In a sudden hurry, Noah downed the last of his chocolate and stood up. "This was a bad idea, after all. I think I'll just keep going. Don't mention I was here." His long strides quickly took him outside.
Abby rushed after him and found him standing beside a big Harley. "Noah, I didn't mean ... Noah!" She grabbed his arm as he jerked on a glove. "First of all, you owe me one-sixty for the hot chocolate."
He shoved his bare hand into the pocket of his jeans.
"More important, you can't run away like this."
"Who says?" He crammed a couple of dollars into her fingers, still wrapped around his sleeve. The leather was cold, the bills warm from his body.
"You'll hate yourself if you do."
"So what's new?" His mouth hardened into a straight line.
She squandered the only leverage she had left. "You can't let your mother die without ever seeing her son again."
He stared at her a long time. The resistance in his expression made her want to weep. "She's ... dying?"
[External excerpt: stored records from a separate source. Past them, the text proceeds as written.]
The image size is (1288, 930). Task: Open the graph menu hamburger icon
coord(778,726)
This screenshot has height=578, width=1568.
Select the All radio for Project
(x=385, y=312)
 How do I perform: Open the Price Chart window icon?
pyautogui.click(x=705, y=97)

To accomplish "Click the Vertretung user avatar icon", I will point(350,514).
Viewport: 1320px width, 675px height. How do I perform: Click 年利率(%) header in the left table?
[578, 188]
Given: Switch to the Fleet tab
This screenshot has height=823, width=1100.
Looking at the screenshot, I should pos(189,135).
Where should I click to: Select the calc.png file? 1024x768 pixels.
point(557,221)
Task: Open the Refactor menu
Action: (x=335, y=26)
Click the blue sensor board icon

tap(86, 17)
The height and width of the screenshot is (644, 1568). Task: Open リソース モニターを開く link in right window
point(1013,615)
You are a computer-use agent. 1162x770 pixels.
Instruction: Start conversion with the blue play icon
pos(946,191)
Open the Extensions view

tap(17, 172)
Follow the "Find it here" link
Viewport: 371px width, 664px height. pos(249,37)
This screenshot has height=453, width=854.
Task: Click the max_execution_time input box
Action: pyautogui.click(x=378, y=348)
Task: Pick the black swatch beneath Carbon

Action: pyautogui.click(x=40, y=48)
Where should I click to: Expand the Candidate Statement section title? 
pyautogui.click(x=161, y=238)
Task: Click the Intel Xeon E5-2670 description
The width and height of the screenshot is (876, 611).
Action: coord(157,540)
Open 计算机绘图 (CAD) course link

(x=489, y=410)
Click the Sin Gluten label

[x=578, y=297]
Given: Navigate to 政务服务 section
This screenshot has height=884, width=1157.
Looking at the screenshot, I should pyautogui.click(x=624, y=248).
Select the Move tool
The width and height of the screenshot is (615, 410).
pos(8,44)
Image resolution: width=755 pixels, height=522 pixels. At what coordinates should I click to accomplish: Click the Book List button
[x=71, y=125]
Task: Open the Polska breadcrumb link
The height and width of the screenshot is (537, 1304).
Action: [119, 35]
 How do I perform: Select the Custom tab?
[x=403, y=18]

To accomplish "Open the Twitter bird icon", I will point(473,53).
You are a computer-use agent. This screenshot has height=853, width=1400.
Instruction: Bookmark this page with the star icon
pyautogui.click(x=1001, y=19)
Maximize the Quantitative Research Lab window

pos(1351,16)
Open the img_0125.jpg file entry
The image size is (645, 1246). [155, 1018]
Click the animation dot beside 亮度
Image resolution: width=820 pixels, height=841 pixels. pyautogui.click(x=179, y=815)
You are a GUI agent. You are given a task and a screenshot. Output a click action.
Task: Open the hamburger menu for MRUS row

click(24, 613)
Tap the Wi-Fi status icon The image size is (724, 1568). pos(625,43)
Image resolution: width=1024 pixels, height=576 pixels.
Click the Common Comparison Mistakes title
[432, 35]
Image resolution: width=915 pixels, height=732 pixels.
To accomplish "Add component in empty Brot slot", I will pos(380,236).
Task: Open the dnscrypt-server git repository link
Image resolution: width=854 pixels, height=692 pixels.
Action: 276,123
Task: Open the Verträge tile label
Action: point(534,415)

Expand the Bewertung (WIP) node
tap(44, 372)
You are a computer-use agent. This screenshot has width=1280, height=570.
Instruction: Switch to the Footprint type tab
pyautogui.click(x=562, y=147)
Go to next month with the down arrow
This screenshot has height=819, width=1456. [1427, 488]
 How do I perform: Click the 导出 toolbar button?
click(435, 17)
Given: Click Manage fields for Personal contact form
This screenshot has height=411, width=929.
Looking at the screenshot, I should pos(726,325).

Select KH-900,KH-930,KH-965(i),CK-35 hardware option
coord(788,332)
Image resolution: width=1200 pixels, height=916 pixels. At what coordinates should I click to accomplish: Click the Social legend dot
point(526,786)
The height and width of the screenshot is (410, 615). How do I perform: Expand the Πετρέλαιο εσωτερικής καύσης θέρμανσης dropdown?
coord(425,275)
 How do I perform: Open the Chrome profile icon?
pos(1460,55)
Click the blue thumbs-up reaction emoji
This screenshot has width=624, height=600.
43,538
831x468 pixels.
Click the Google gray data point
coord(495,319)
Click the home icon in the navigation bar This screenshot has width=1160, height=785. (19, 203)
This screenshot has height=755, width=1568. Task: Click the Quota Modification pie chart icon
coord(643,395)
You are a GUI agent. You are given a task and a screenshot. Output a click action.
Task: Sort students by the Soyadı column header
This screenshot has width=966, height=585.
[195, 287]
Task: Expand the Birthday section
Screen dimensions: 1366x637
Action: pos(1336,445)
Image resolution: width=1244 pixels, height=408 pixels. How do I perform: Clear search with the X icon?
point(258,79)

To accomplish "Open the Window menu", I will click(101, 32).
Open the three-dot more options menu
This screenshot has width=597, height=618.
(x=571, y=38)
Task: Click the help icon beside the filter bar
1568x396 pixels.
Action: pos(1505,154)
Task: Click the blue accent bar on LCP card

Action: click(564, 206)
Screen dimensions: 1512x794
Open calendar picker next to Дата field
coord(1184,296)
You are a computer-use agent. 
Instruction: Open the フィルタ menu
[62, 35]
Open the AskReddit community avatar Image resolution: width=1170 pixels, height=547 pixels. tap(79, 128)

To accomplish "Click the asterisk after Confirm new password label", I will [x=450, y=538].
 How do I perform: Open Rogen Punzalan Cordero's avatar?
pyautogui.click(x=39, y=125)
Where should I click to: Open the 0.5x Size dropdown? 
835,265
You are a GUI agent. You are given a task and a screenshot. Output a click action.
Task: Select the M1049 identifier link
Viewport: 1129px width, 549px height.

"She's got diabetes, heart and kidney problems. Her health has been precarious for several years now."
They stood still, gazes locked, while the sharp wind whipped up dust in the gravel parking lot. A small, dirty dog trotted to the bike, sat by the rear wheel and lifted a paw to touch Noah's leg.
"You've got a friend." Abby let herself be diverted.
"He wants a lift."
"Yeah, I helped him out of some trouble back in South Carolina. Now he thinks he owns me." Noah pulled out of her grasp. He bent to pick up the animal and stowed the dirty little guy in the backpack hanging from the bike's seat.